We made these changes on one host and the host experienced disconnections almost every night with the management network going down and we had to manually restart the management network every time to get connectivity to the VC restored.
Raising this with VMware they still don't have an ETA for the a fix and they along with Dell, have advised that they now have a test driver available which is not yet released for production.
Due to the long delays in this issue, we have decided to roll back to the old igbn driver version 4.1 as it seems to be more stable compared to version 1.4.7
We also have PSOD issue with I350 and VMware-VMvisor-Installer-6.7.0.update02-13006603.x86_64-DellEMC_Customized-A00.iso
Are you running the cards using the igbn drivers? If yes what version?
Can you please post the screenshot of the PSOD. It might be helpful.
Please note that VMware have come back with the below.
PSOD on boot multiple hosts
The Intel igbn driver in combination with VMWare's internal network handling has resulted in this scenario
The codelevel fix has been released for in 6.5u3 and is slated for 6.7U3 which is pending release shortly.
vm7user - maybe this is impacting you too. Have you hear back from VMware at all reg the PSOD's?
I have recently migrated two servers from 5.5->6.5->6.7, and the two of them are near identical with the exception of one card having an Intel I350 adapter. The server with the I350 adapter became very unstable and any serious sustained network traffic would crash the management interface.
This was troublesome as vCenter was also on this server (it's been moved to the more stable server) and everything became unresponsive. Restarting the management network via console did not help.
One thing that would always trigger it is a full backup (not an incremental backup) as it would transfer a few TB off of the host. It would always crash about 4-5 hours in the job necessitating a host restart as the management network would not reset.
I think perhaps part of the issue in our case is the onboard networking requires the igb driver and the I350 wanted the igbn driver. I've blacklisted the igbn driver and now ESXi is using the igb driver for everything.

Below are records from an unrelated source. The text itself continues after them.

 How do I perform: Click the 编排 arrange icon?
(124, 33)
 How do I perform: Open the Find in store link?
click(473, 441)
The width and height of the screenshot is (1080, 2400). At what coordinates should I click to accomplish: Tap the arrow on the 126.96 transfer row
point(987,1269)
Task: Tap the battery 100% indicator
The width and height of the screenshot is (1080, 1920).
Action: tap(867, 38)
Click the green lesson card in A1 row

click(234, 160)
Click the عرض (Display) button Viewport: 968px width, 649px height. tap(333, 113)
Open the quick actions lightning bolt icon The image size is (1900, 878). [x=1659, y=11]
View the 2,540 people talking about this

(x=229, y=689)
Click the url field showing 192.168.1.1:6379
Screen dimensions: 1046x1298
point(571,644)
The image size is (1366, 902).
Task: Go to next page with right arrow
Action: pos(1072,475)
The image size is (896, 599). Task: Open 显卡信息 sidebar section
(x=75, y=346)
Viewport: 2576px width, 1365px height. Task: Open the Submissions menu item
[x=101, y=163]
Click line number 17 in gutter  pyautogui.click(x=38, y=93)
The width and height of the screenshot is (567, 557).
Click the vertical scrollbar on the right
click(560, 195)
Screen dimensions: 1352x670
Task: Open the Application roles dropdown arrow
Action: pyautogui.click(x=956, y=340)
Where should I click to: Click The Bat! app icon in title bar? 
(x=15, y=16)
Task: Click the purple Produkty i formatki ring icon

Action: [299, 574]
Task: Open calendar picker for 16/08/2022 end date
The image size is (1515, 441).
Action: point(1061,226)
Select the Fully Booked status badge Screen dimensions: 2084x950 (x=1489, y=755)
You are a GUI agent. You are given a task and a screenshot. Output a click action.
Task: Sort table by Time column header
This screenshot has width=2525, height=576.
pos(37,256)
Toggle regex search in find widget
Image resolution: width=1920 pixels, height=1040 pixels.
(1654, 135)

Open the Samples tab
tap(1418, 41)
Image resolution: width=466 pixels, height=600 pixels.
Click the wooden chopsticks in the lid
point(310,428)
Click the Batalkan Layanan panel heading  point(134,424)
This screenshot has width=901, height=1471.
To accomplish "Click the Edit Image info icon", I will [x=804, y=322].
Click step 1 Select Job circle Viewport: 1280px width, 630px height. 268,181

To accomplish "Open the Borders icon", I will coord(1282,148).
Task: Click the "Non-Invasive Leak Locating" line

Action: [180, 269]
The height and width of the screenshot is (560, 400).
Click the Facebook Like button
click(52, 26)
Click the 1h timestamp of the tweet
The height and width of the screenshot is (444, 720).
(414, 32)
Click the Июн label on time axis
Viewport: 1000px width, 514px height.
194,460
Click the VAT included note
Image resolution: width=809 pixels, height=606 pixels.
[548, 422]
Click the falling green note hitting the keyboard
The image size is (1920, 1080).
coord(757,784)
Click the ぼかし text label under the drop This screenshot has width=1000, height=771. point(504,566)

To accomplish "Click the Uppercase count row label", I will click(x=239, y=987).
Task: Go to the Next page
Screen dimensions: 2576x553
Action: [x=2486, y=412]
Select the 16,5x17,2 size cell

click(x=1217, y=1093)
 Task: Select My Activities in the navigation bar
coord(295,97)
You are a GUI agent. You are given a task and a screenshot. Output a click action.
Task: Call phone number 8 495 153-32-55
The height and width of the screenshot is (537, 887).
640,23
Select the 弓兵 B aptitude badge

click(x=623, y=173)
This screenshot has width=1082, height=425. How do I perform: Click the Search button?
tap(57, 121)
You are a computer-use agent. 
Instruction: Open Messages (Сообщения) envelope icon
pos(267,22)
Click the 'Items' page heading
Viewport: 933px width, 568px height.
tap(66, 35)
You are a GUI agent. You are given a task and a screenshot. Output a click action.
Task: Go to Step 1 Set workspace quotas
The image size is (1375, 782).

I'm currently monitoring the backup but it's now in the verifying stage so I don't believe it will crash the management interface any more.
Hopefully 6.7u3 will be released soon - I will try unblocking the igbn driver then to see if the problem is resolved.
1 person found this helpful
Intel have released a new driver for igbn, please see the below link for it. Read through the release notes and see if you can test this on one of your ESXi hosts.
You will also need to upgrade the firmware on the Intel cards to ensure interop with this driver version.
Give this a crack and hopefully it fixes your issue. Or else wait for vSphere 6.7 Update3 as they are making changes in the way network is handled.
Intel i350 Driver igbn 1.4.10 https://my.vmware.com/web/vmware/details?downloadGroup=DT-ESXI67-INTEL-IGBN-1410&productId=742
Keep us posted with results if you do try the above driver.
We have seen the same PSOD about 3-4 times since April on a Dell PowerEdge R740xd. Just applied the update and will keep you posted.
Different HW than OP, but I am also seeing similar on 6.7u2. Would like to be kept abreast of any developments/fixes.
I posted full logs and additional detail of my error on Reddit: https://www.reddit.com/r/vmware/comments/dan3k3/pf_exception_14_in_world_2481950vmnic00tx_ip/
The system has not PSOD'ed since we applied the patch - for 20 days straight now. But in the past we had already seen uptimes of up to 40 days before it crashed. So it's looking good until now, but I cannot say 100% sure that it's fixed for good.